Итак, смерть и умершие как тема социальной мысли. Не только в том смысле, который реален для любой цивилизации: в смысле памяти —
если не вечной, то необозримо долгой памяти умерших и их деяний, памяти благодарной или осуждающей: той славы, без которой в какой-то мере теряет смысл человеческое существование, поскольку эта слава и представляется окончательной реализацией жизни. Распорядителями этой славы в языческом мире назначены поэты, от их «священной» песни зависит, словами Гельдерлина, «чему остаться» (ср. древние ирландские легенды на эту тему). Мы должны сразу же заметить, что в стихирах погребения такая слава во многом поставлена под вопрос — как «суета», которая не переживет смерти: «Вся суета человеческая, елика не пребывают по смерти: не пребывает богатство, ни сшествует слава: пришедшей бо смерти, вся сия потребишася…» («Все — суета людская, что не остается после смерти: не остается богатства, не идет вместе (с умершим) слава: ибо с приходом смерти все это уничтожено»)[99]. Порог смертного и бессмертного (тоже, но совсем иначе — об этом ниже — совпадающего со славным, прославленным) здесь располагается в другом месте. Славно, то есть бессмертно, здесь не «великое», а «непричастное греху», святое, иначе: причастное Славе Божией.В любом случае память и слава
(как она ни толкуется) — важнейшие темы социальной жизни. И не только в том, собственно христианском смысле, что молитвенная память и дела живых, как мы верим, помогают ушедшим в их посмертном бытии — и, с другой стороны, память и участие ушедших (с особенной очевидностью — святых, к которым постоянно обращается Церковь, а, как известно, никого нельзя счесть святым до его кончины) сопровождают жизнь живых.Но более всего это существенно в том отношении, что само соединение живых и умерших в одном общении требует от нас другой мысли о жизни и смерти,
другого разделения на «живое» и «мертвое». То, что остается живым, о вечной памяти чему просит поминальная служба, вовсе не покрывает «жизни» в ее эмпирическом объеме[100] («вся суета человеческая, елика не пребывают по смерти») и, как мы уже говорили, не совпадает с «памятью потомков», земной славой. Если ушедшие не мертвы, то и живые не окончательно живы. Можно даже сказать, что живые еще несут в себе ту смерть, ту долю смертного, которую ушедшие уже оставили за порогом кончины, став, наконец, такими, словами Ст. Малларме, «какими их сделала вечность» — став «Самими Собой» (Tel, qu’en Lui-même enfin I’eternite le change). Но самая существенная новизна христианской темы «вечной памяти» в том, что полнота жизни и умерших, и живых ожидает в будущем («жизнь будущего века»).И если живым что-то нужно от ушедших, то и ушедшие чего-то ждут от живущих[101]

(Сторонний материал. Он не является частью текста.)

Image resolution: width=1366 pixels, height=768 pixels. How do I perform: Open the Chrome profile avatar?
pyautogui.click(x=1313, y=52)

. В какой мере память об умерших может стать исходным импульсом для всеобщего социального проекта, может показать пример Н. Федорова. Как известно, федоровское учение об «общем деле» предполагает общей целью всей деятельности человечества «воскрешение отцов». Этому должны служить воспитание, образование, общественное устройство, естественные науки, техника… Это и будет, по Федорову, единственное по-настоящему общее и единственное в настоящем смысле дело человечества. Проект Федорова с его пугающим натурализмом — это, несомненно, искривляющее выпрямление христианской мысли. Однако мы не можем не чувствовать, что он по-своему укоренен в традиции: он порожден тем особым вниманием к отношению живых и умерших, которым отмечено Православие — и которое выражает прежде всего литургическое богословие. Об этом говорит сама многочисленность панихид и общих поминальных служб («Родительских») в православном церковном календаре (в атеистическом обиходе советских лет эта часть обрядности сохранялась лучше всего, сообщая и другим Праздникам поминальный характер)[102].Другой пример того, как рождается социальная мысль из поэзии погребения, — «Оправдание добра» Владимира Соловьева. В предисловии ко второму изданию «Оправдания» Вл. Соловьев рассказывает, что замысел книги возник у него на панихиде, во время пения: «Благословен еси, Господи, научи мя оправданием Твоим». Сам по себе этот стих псалма Соловьев, несомненно, множество раз слышал в других контекстах, на других службах — на утрени, прежде всего. Но то, что он по-настоящему услышал
его во время отпевания, кажется неслучайным. Так, само название этой уникальной в поздней православной традиции попытки социальной христианской философии несет в себе отзвук церковного отпевания[103]. Можно предположить, что источником соловьевского вдохновенья было не событие встречи со смертью само по себе, но тот образ, который принимает Церковь во время прощания с умершим. Подтверждение этому мы найдем в свидетельствах других русских писателей (см. ниже).